(EXERCISE REQUIREMENTS): Return the entries below exactly as written.

(RECORDS SUPPLIED):
- - - - - - -

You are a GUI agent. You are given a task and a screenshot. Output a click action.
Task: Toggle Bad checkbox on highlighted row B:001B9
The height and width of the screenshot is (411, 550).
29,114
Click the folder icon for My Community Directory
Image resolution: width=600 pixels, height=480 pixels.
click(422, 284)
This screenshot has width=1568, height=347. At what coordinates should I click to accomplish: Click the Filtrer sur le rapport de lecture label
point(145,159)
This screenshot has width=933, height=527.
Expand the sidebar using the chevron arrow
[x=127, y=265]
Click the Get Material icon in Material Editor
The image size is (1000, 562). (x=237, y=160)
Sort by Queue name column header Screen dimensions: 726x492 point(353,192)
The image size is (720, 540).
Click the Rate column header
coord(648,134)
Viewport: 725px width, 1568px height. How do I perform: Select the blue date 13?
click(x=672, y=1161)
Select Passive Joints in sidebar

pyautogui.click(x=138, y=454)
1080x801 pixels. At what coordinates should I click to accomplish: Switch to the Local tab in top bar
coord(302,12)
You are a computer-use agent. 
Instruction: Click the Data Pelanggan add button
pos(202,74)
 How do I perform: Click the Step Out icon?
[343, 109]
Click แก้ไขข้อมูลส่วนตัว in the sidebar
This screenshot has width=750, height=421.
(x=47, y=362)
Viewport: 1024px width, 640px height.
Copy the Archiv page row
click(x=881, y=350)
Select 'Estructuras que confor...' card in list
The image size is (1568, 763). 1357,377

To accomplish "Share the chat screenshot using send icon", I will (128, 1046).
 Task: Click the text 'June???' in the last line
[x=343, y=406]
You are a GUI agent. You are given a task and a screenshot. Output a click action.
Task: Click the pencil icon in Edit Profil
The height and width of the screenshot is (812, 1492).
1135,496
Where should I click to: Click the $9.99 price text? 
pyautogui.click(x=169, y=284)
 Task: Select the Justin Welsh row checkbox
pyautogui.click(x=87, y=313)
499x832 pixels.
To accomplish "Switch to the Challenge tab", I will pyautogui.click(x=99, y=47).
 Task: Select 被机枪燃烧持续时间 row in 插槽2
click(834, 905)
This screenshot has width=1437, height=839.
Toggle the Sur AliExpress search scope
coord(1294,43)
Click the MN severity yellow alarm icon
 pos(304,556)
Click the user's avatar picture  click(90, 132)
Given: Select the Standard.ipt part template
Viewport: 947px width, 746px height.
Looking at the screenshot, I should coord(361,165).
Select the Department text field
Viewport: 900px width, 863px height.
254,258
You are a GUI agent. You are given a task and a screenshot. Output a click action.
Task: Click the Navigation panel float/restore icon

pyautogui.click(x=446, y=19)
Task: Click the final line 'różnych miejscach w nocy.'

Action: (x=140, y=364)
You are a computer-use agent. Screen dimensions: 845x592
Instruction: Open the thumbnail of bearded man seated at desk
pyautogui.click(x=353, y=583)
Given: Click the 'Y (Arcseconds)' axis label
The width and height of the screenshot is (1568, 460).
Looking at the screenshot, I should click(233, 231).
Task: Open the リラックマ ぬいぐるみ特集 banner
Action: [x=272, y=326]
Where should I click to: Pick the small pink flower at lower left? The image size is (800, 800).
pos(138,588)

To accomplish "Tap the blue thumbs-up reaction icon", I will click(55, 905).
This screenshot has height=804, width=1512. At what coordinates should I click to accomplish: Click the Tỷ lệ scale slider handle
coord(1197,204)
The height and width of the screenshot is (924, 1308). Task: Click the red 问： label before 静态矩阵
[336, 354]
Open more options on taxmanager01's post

- - - - - - -

(TASK ANSWER):
You are a GUI agent. You are given a task and a screenshot. Output a click action.
Task: Toggle Bad checkbox on highlighted row B:001B9
The height and width of the screenshot is (411, 550).
29,114
Click the folder icon for My Community Directory
Image resolution: width=600 pixels, height=480 pixels.
click(422, 284)
This screenshot has width=1568, height=347. At what coordinates should I click to accomplish: Click the Filtrer sur le rapport de lecture label
point(145,159)
This screenshot has width=933, height=527.
Expand the sidebar using the chevron arrow
[x=127, y=265]
Click the Get Material icon in Material Editor
The image size is (1000, 562). (x=237, y=160)
Sort by Queue name column header Screen dimensions: 726x492 point(353,192)
The image size is (720, 540).
Click the Rate column header
coord(648,134)
Viewport: 725px width, 1568px height. How do I perform: Select the blue date 13?
click(x=672, y=1161)
Select Passive Joints in sidebar

pyautogui.click(x=138, y=454)
1080x801 pixels. At what coordinates should I click to accomplish: Switch to the Local tab in top bar
coord(302,12)
You are a computer-use agent. 
Instruction: Click the Data Pelanggan add button
pos(202,74)
 How do I perform: Click the Step Out icon?
[343, 109]
Click แก้ไขข้อมูลส่วนตัว in the sidebar
This screenshot has width=750, height=421.
(x=47, y=362)
Viewport: 1024px width, 640px height.
Copy the Archiv page row
click(x=881, y=350)
Select 'Estructuras que confor...' card in list
The image size is (1568, 763). 1357,377

To accomplish "Share the chat screenshot using send icon", I will (128, 1046).
 Task: Click the text 'June???' in the last line
[x=343, y=406]
You are a GUI agent. You are given a task and a screenshot. Output a click action.
Task: Click the pencil icon in Edit Profil
The height and width of the screenshot is (812, 1492).
1135,496
Where should I click to: Click the $9.99 price text? 
pyautogui.click(x=169, y=284)
 Task: Select the Justin Welsh row checkbox
pyautogui.click(x=87, y=313)
499x832 pixels.
To accomplish "Switch to the Challenge tab", I will pyautogui.click(x=99, y=47).
 Task: Select 被机枪燃烧持续时间 row in 插槽2
click(834, 905)
This screenshot has width=1437, height=839.
Toggle the Sur AliExpress search scope
coord(1294,43)
Click the MN severity yellow alarm icon
 pos(304,556)
Click the user's avatar picture  click(90, 132)
Given: Select the Standard.ipt part template
Viewport: 947px width, 746px height.
Looking at the screenshot, I should coord(361,165).
Select the Department text field
Viewport: 900px width, 863px height.
254,258
You are a GUI agent. You are given a task and a screenshot. Output a click action.
Task: Click the Navigation panel float/restore icon

pyautogui.click(x=446, y=19)
Task: Click the final line 'różnych miejscach w nocy.'

Action: (x=140, y=364)
You are a computer-use agent. Screen dimensions: 845x592
Instruction: Open the thumbnail of bearded man seated at desk
pyautogui.click(x=353, y=583)
Given: Click the 'Y (Arcseconds)' axis label
The width and height of the screenshot is (1568, 460).
Looking at the screenshot, I should click(233, 231).
Task: Open the リラックマ ぬいぐるみ特集 banner
Action: [x=272, y=326]
Where should I click to: Pick the small pink flower at lower left? The image size is (800, 800).
pos(138,588)

To accomplish "Tap the blue thumbs-up reaction icon", I will click(55, 905).
This screenshot has height=804, width=1512. At what coordinates should I click to accomplish: Click the Tỷ lệ scale slider handle
coord(1197,204)
The height and width of the screenshot is (924, 1308). Task: Click the red 问： label before 静态矩阵
[336, 354]
Open more options on taxmanager01's post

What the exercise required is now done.